Little one-shot, written in response to the 13th February Prompt of the Day on the Hogwarts Online forum: "Stormy weather".

All was still.

There wasn't a breath of wind, not a whisper of life to relieve the aching tension. There wasn't a ray of light to pierce the thick, angry-looking gray clouds that hung so low, leaving the wide castle grounds with a feeling of hollowness and oppression, trapping the world by hiding higher skies from view. There wasn't a smile on the girl's pale face – just an oddly serene look, clear blue eyes not quite taking in that upside-down world that cracked with fear and anxious expectations. Just something akin to wisdom – or was it madness?

It was madness, decided the fidgeting redhead. It was wisdom – what was wisdom? The world was mad. Luna Lovegood was... something else.

Maybe Luna would keep her sane.

"The storm is near," she spoke, loathing her cracked, weak voice. "We should go inside, Luna."

Seconds ticked by. Perhaps she hadn't heard. Exasperated, Ginny nearly went to shaking her. She nearly did – and recoiled her hand. She draped her arms around her torso, holding tight, pondering heading back inside, right now. She didn't. No solid walls, no haven could keep her from crumbling in the end. No embrace would hold her together. Her world was empty.

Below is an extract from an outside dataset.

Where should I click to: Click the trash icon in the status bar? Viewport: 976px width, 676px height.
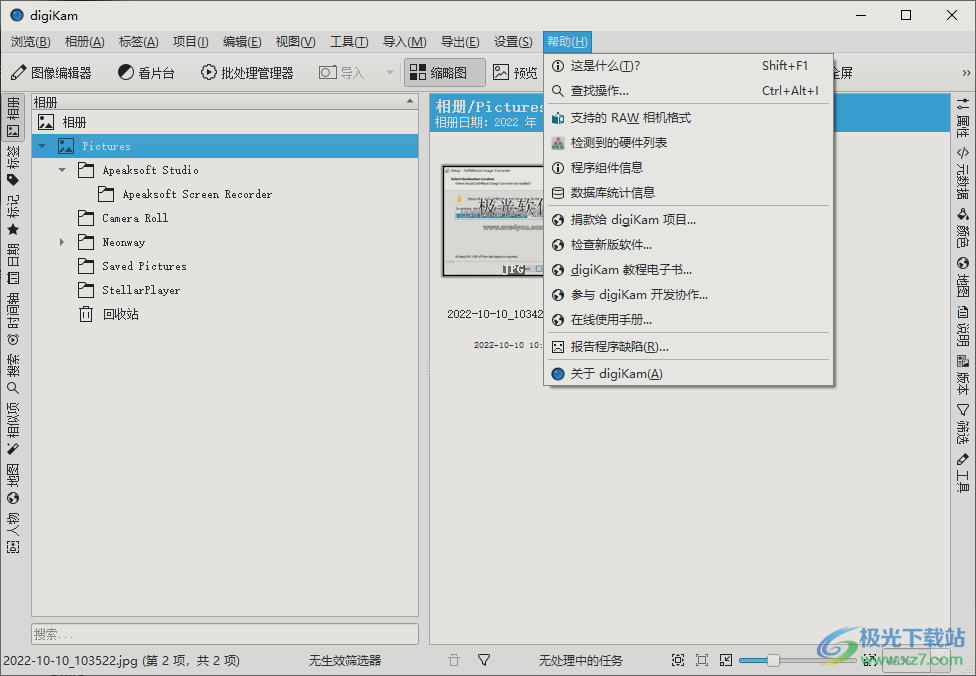(454, 660)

"It is a storm, Ginny." Luna's clear, sweet voice echoed in the air, painfully eerie. "The storm is there when you can't see where each piece of cloud ends. The storm is there when the sky is huddling together or closing around himself, and when you can't find lightness anywhere to escape the tension. When black and white aren't defined anymore." She paused. "We've come to breaking point. The Nargles are scared."

She was more scared than the Nargles. Or perhaps she wasn't – Ginny felt numb, her world darkened and blurred together like this heavy sky, and falling apart at the edges. Someone had taken off the lights, and left nothing but harsh fears and expectations. She yearned for the lightning to strike.

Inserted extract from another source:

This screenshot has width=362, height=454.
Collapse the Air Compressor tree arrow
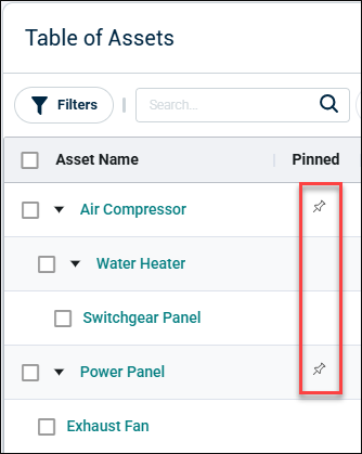click(59, 210)
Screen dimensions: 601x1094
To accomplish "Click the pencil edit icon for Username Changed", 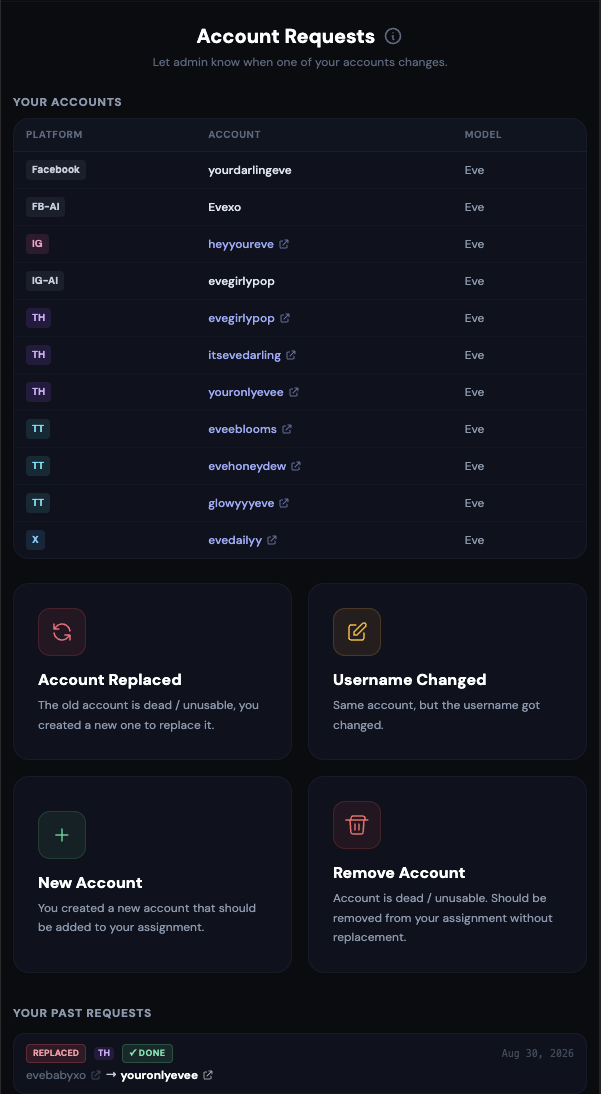I will point(357,632).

"Breaking point," she murmured, tasting the words on her tongue. "Brea– " but her voice broke. Ginny swallowed back a sob, and looked away – but there was nothing neutral to focus on. Everything looked dark and messed up, everything spoke to her of loss, absence and hideous anguish creeping in the shadows. She couldn't make sense of her world.

"We will fight, you know." Luna had spoken softly, confidently – no, this was no confidence. It was the voice of someone who knew – someone who saw, beyond storms and wars, the next flash of hope, the first ray of light to touch a new era. "You will fight. You are strong, you just don't feel it right now."

There was a pause. She didn't want to answer. She didn't want to listen – she wanted to escape, to fly away. Action – yes, that was what she craved. A goal, a foe – blunt fact, a concrete presence she could crash into with all the unused passion in her heart. She would have welcomed pain and death with relief at that very moment – if only she could fight.

She couldn't handle waiting and helplessness.

"You deserve him," Luna said again serenely. "I wish I didn't have to remind you."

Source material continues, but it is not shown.